Thoughts on Compassion and Courage in a Difficult Age

“Courage and compassion are two sides of the same coin. Compassion without courage is not genuine. You may have a compassionate thought or impulse, but if you don’t do or say anything, it’s not real compassion.”

— Daisaku Ikeda

Like most of us, I’ve been so overwhelmed with the devastating loss of life in terrorist acts, both foreign and domestic. And I’ve again been disheartened by the lack of attention paid here in the US to the serious terror attacks happening outside of Europe or the US. The continuing push of nationalism here and elsewhere. There are many things happening in the US, and elsewhere, that disturb me greatly. And I’m very concerned about a political climate that seems to be fostering the worst of the racists, xenophobes, and haters, while drowning out the voices of reason. Whispering on the wind. That’s what it often feels like.

“The greatest test of courage on earth is to bear defeat without losing heart.”

— Robert Green Ingersoll

While I was trying to decide what to write, on this very broad compassion topic of courage, my then 16-year-old daughter suggested something about bullying, and the courage to stand up for others. And I, perhaps not very helpfully, made a comment about Donald Trump. Which led my, exasperated, daughter to ask “why is it always about politics?” My response was simply that Trump was a bully. Which is true. But I do see her point.

The reality, though, is that, in the end, it’s always politics. Maybe not electioneering-type politics – not the politics that we think of when we think of the word. But the politics of life. “the total complex of relations between people living in society” as Merriam-Webster would have it. At the micro level this is what matters. And my daughter is right, compassion does compel us to act in the face of bullying. At school, at sporting events, in social settings. We, as compassionate, caring, people cannot abide the abuse of others. And we do need to act. Acting on that can take many forms. Of course, personal safety, and the safety of others, factors into it – as does the actual circumstance. Sometimes observing, and reporting, is all that you can, or should do. Sometimes there’s opportunity to intervene directly. There is never one answer. But we should never ignore it when we witness it. It takes a village to raise a child, and it takes a village to keep a village safe and secure. We all shoulder that responsibility. That’s what makes a community – it’s why societies form. And that is part of the courage of moral conviction that underlies our sense of compassion, and gives us the ability to act.

“Courage is resistance to fear, mastery of fear – not absence of fear.”
— Mark Twain

This cannot, however, be truly separated from Politics-with-a-capital-p. Our daily interpersonal relationships, and the smaller societies of our families, and our communities, are a part of the larger whole – our counties, our states, our country. We have responsibilities in all of those. And as citizens of a representative government, we have responsibilities that are, dare I say, political. We need to vote, yes, but more than voting, we owe it to ourselves, our children, and our country, to understand the issues – and to pay attention. In politics, and in life, there can be many correct answers. Very rarely does any one candidate, or any one party have everything right. But that’s okay, too – perfection doesn’t exist, and circumstances change.

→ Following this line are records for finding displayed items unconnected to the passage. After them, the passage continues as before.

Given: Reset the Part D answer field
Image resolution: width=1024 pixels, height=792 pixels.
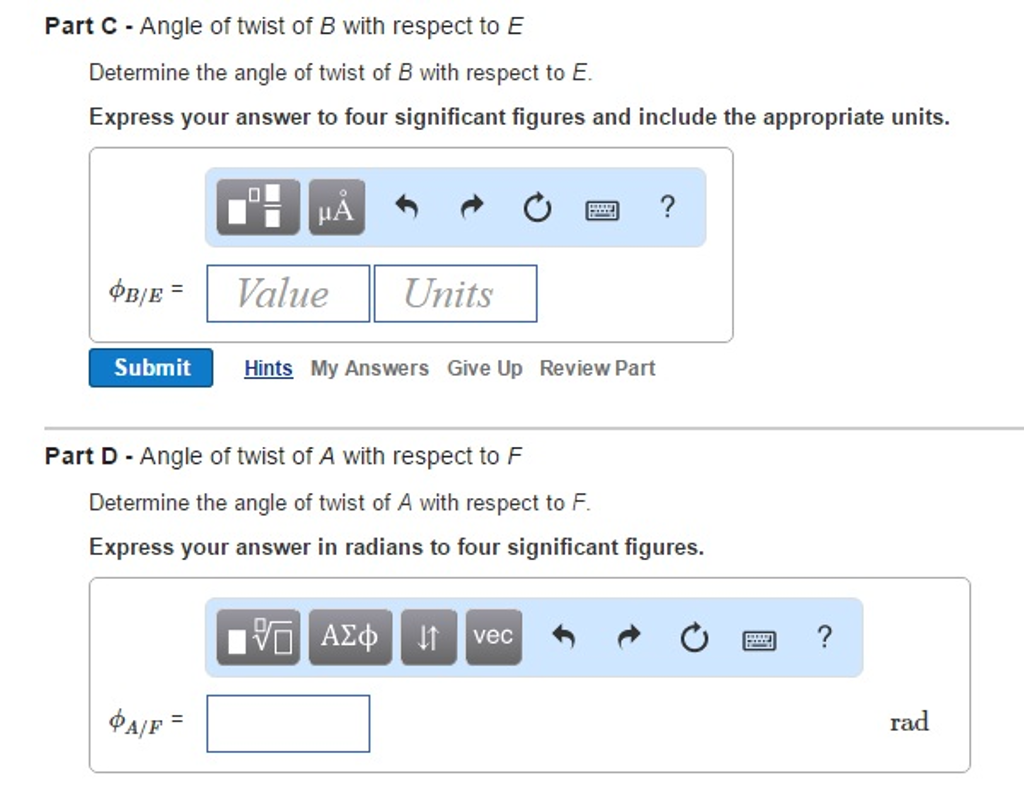Looking at the screenshot, I should (694, 637).
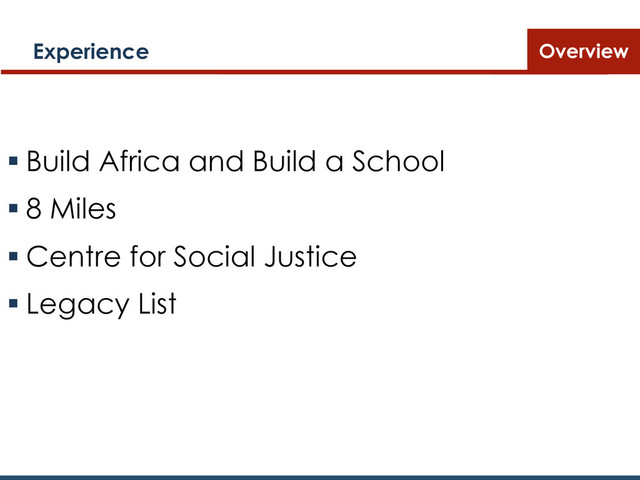Image resolution: width=640 pixels, height=480 pixels.
Task: Select the Legacy List bullet text
Action: (x=101, y=304)
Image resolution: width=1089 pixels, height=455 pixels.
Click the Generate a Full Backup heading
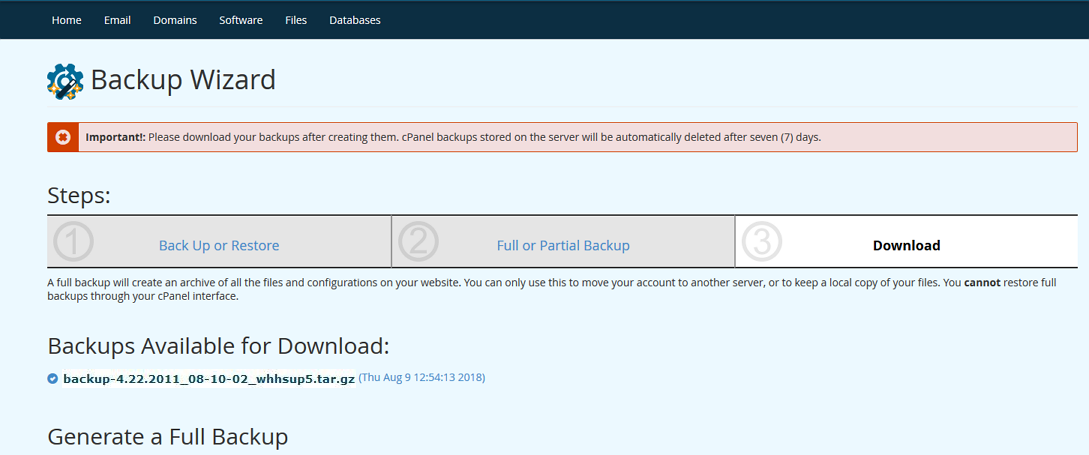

“We habitually erect a barrier called blame that keeps us from communicating genuinely with others, and we fortify it with our concepts of who’s right and who’s wrong. We do that with the people who are closest to us and we do it with political systems, with all kinds of things that we don’t like about our associates or our society.

It is a very common, ancient, well-perfected device for trying to feel better. Blame others….Blaming is a way to protect your heart, trying to protect what is soft and open and tender in yourself. Rather than own that pain, we scramble to find some comfortable ground.”
— Pema Chödrön

However, something feels different this time. The angry voices are not only getting louder, they’ve managed to convert others to their causes. And they are bullying – threats, intimidation, hateful rhetoric. And we, as compassionate, caring, people cannot abide the abuse of others. We are compelled to act. Society needs us to act. It seems overwhelming, but we need to continue to write, to protest, to attempt to educate others that there is a better way. That hate is never the answer. That walls, and guns, witch hunts, and religious persecution will not make us safe.

“Courage is contagious. When a brave man takes a stand, the spines of others are often stiffened.”

— Billy Graham

At all levels, the answer is the same – we need the courage of our compassion, and our convictions to drive out the bullying.

“Few will have the greatness to bend history itself, but each of us can work to change a small portion of events. It is from numberless diverse acts of courage and belief that human history is shaped. Each time a man stands up for an ideal, or acts to improve the lot of others, or strikes out against injustice, he sends forth a tiny ripple of hope, and crossing each other from a million different centers of energy and daring those ripples build a current which can sweep down the mightiest walls of oppression and resistance.”
― Robert F. Kennedy

Originally published on July 20, 2016 for that month’s #1000Speak post – some minor changes, mostly unchanged.